Task: Copy every record exactly as it appears in the data below.

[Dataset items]
▬▬▬▬▬▬▬▬▬▬

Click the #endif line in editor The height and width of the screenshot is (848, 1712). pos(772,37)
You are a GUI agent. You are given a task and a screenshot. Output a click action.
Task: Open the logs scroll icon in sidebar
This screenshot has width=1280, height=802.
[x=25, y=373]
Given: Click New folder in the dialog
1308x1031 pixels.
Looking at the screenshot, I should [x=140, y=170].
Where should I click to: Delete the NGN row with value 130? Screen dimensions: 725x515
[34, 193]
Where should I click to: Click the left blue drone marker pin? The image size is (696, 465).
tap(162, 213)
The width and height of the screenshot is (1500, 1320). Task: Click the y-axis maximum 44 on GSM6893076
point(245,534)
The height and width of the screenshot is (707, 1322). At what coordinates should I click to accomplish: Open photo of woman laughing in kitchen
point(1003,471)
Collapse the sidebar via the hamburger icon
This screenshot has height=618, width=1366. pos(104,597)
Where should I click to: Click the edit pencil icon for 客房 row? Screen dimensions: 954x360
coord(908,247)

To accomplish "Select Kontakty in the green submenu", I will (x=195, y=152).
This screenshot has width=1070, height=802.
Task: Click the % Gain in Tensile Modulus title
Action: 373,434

▬▬▬▬▬▬▬▬▬▬

Problem solution:
Click the #endif line in editor The height and width of the screenshot is (848, 1712). pos(772,37)
You are a GUI agent. You are given a task and a screenshot. Output a click action.
Task: Open the logs scroll icon in sidebar
This screenshot has width=1280, height=802.
[x=25, y=373]
Given: Click New folder in the dialog
1308x1031 pixels.
Looking at the screenshot, I should [x=140, y=170].
Where should I click to: Delete the NGN row with value 130? Screen dimensions: 725x515
[34, 193]
Where should I click to: Click the left blue drone marker pin? The image size is (696, 465).
tap(162, 213)
The width and height of the screenshot is (1500, 1320). Task: Click the y-axis maximum 44 on GSM6893076
point(245,534)
The height and width of the screenshot is (707, 1322). At what coordinates should I click to accomplish: Open photo of woman laughing in kitchen
point(1003,471)
Collapse the sidebar via the hamburger icon
This screenshot has height=618, width=1366. pos(104,597)
Where should I click to: Click the edit pencil icon for 客房 row? Screen dimensions: 954x360
coord(908,247)

To accomplish "Select Kontakty in the green submenu", I will (x=195, y=152).
This screenshot has width=1070, height=802.
Task: Click the % Gain in Tensile Modulus title
Action: 373,434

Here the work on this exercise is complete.